▶ [WHAT IS BEING ASKED]: Format the lines below as a JSON list of strings, with one string for each line and any blank lines omitted.

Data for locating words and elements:
───

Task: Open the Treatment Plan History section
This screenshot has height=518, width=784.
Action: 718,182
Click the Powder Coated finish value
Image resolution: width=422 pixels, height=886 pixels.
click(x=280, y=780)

───

▶ [RESPONSE FOR THIS EXERCISE]:
[
  "Task: Open the Treatment Plan History section",
  "This screenshot has height=518, width=784.",
  "Action: 718,182",
  "Click the Powder Coated finish value",
  "Image resolution: width=422 pixels, height=886 pixels.",
  "click(x=280, y=780)"
]